Gostaria agora de acrescentar que um dos princípios distintivos desse património civilizacional é que ele emergiu como resultado de uma cultura comum, mas não de um plano comum. A cultura comum europeia emergiu ao longo dos séculos e das gerações, em simbiose com larga variedade de arranjos políticos, larga variedade de pólos de decisão política e larga variedade de instituições intermédias e autónomas, que hoje designamos por sociedade civil.

Creio que esta ideia pluralista tem consequências. O pluralismo vê o legado europeu e ocidental como fruto de uma permanente conversação, não como busca monista de um modelo de perfeição (que talvez fizesse sentido nas tradições da Rússia ou da China).
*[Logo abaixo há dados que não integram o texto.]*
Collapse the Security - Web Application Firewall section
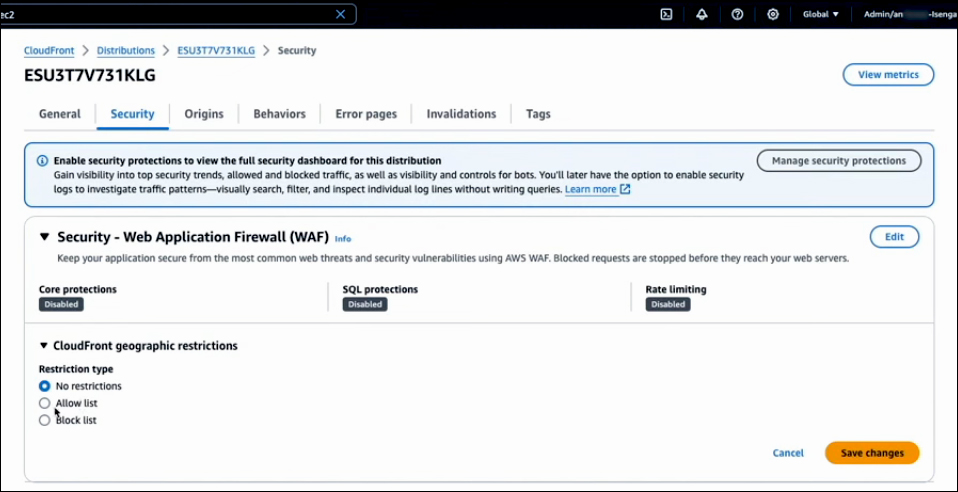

Uma primeira consequência desta perspectiva pluralista pode ser citada a propósito do projecto da moeda única europeia, o euro. Basicamente, numa perspectiva pluralista, o projecto do euro não deve ser identificado com o projecto da União Europeia. Esta deve abrir mais espaço para a inclusão de diferentes escolhas dos estados membros — e diferentes combinações entre essas escolhas.

Uma outra consequência da disposição pluralista é o reconhecimento do Estado-nação enquanto lar da democracia parlamentar e constitucional. Isto claramente contraria a convicção hoje dominante de que o Estado-nação está obsoleto. E contraria enfaticamente a ideia corrente de que o caminho a seguir pela União Europeia terá de ser, ou deverá ser sempre, o de maior integração supranacional. Esta ideia de sempre maior integração supranacional, frequentemente associada à expressão “Mais Europa”, arrisca-se na verdade a produzir como resultado “mais Europa com menos europeus”.

Um outro ponto que vale a pena referir é que na civilização europeia e ocidental existem tradições marítimas e tradições continentais. Nenhuma é perfeita e nenhuma delas deve aspirar à supremacia. O que mais distingue as culturas políticas marítimas, neste caso a atlântica, é a maior facilidade em lidar com a variedade, com uma certa desarrumação, e com a descentralização. Por outras palavras, as culturas políticas marítimas favorecem o pluralismo e naturalmente sentem desconforto com atmosferas monistas associadas a modelos centralizadores.

A preservação da União Europeia, enquanto casa comum das nações europeias, dificilmente será possível sem um entendimento pluralista do projecto europeu, em articulação com a dimensão atlântica. Foi a aliança euro-atlântica que garantiu a paz e a prosperidade na Europa desde o final da II Guerra. Chegou de novo a altura de recordar e defender o pluralismo euro-atlântico contra os sonhos monistas de uniformização — quer continentais, quer eventualmente insulares.